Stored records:

----

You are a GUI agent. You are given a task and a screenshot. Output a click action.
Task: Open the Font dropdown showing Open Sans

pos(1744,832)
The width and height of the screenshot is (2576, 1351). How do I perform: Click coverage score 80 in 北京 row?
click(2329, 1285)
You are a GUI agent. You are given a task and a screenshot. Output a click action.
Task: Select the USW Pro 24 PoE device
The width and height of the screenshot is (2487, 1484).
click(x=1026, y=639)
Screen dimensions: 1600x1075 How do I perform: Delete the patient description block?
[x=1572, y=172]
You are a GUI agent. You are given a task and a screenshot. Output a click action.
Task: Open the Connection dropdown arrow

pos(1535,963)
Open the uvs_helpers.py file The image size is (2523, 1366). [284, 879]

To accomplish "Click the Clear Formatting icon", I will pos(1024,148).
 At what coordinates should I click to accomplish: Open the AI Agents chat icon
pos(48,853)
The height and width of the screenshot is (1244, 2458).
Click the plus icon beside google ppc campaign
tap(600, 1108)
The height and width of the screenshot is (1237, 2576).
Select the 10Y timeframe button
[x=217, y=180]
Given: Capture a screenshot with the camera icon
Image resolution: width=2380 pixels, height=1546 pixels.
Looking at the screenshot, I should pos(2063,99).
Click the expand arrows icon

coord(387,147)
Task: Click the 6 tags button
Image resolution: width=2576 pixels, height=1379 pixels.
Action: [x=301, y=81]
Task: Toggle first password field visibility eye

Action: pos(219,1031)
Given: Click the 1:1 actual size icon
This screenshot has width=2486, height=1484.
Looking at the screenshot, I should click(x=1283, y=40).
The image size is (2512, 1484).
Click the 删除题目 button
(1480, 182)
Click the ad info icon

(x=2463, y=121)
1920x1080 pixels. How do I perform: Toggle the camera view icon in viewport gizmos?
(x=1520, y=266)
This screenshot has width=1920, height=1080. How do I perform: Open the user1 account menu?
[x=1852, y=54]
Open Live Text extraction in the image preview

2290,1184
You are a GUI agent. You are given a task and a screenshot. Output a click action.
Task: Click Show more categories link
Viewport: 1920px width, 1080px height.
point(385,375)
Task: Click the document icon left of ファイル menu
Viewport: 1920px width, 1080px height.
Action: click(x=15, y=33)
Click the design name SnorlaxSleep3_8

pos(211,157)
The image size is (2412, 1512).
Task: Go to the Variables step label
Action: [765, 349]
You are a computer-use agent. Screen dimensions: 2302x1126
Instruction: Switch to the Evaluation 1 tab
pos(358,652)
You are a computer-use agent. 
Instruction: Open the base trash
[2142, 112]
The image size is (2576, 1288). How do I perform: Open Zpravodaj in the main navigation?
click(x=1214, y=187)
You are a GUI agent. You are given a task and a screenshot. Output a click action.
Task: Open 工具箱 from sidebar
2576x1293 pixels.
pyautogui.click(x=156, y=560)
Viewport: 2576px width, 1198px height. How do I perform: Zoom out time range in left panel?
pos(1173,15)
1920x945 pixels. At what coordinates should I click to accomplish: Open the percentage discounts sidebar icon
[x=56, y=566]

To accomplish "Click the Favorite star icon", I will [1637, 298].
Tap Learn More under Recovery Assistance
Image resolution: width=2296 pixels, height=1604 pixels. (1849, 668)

----

■ Description of the task
Write down all of the records again, word for word.

■ Exercise solution
You are a GUI agent. You are given a task and a screenshot. Output a click action.
Task: Open the Font dropdown showing Open Sans

pos(1744,832)
The width and height of the screenshot is (2576, 1351). How do I perform: Click coverage score 80 in 北京 row?
click(2329, 1285)
You are a GUI agent. You are given a task and a screenshot. Output a click action.
Task: Select the USW Pro 24 PoE device
The width and height of the screenshot is (2487, 1484).
click(x=1026, y=639)
Screen dimensions: 1600x1075 How do I perform: Delete the patient description block?
[x=1572, y=172]
You are a GUI agent. You are given a task and a screenshot. Output a click action.
Task: Open the Connection dropdown arrow

pos(1535,963)
Open the uvs_helpers.py file The image size is (2523, 1366). [284, 879]

To accomplish "Click the Clear Formatting icon", I will pos(1024,148).
 At what coordinates should I click to accomplish: Open the AI Agents chat icon
pos(48,853)
The height and width of the screenshot is (1244, 2458).
Click the plus icon beside google ppc campaign
tap(600, 1108)
The height and width of the screenshot is (1237, 2576).
Select the 10Y timeframe button
[x=217, y=180]
Given: Capture a screenshot with the camera icon
Image resolution: width=2380 pixels, height=1546 pixels.
Looking at the screenshot, I should pos(2063,99).
Click the expand arrows icon

coord(387,147)
Task: Click the 6 tags button
Image resolution: width=2576 pixels, height=1379 pixels.
Action: [x=301, y=81]
Task: Toggle first password field visibility eye

Action: pos(219,1031)
Given: Click the 1:1 actual size icon
This screenshot has width=2486, height=1484.
Looking at the screenshot, I should click(x=1283, y=40).
The image size is (2512, 1484).
Click the 删除题目 button
(1480, 182)
Click the ad info icon

(x=2463, y=121)
1920x1080 pixels. How do I perform: Toggle the camera view icon in viewport gizmos?
(x=1520, y=266)
This screenshot has width=1920, height=1080. How do I perform: Open the user1 account menu?
[x=1852, y=54]
Open Live Text extraction in the image preview

2290,1184
You are a GUI agent. You are given a task and a screenshot. Output a click action.
Task: Click Show more categories link
Viewport: 1920px width, 1080px height.
point(385,375)
Task: Click the document icon left of ファイル menu
Viewport: 1920px width, 1080px height.
Action: click(x=15, y=33)
Click the design name SnorlaxSleep3_8

pos(211,157)
The image size is (2412, 1512).
Task: Go to the Variables step label
Action: [765, 349]
You are a computer-use agent. Screen dimensions: 2302x1126
Instruction: Switch to the Evaluation 1 tab
pos(358,652)
You are a computer-use agent. 
Instruction: Open the base trash
[2142, 112]
The image size is (2576, 1288). How do I perform: Open Zpravodaj in the main navigation?
click(x=1214, y=187)
You are a GUI agent. You are given a task and a screenshot. Output a click action.
Task: Open 工具箱 from sidebar
2576x1293 pixels.
pyautogui.click(x=156, y=560)
Viewport: 2576px width, 1198px height. How do I perform: Zoom out time range in left panel?
pos(1173,15)
1920x945 pixels. At what coordinates should I click to accomplish: Open the percentage discounts sidebar icon
[x=56, y=566]

To accomplish "Click the Favorite star icon", I will [1637, 298].
Tap Learn More under Recovery Assistance
Image resolution: width=2296 pixels, height=1604 pixels. (1849, 668)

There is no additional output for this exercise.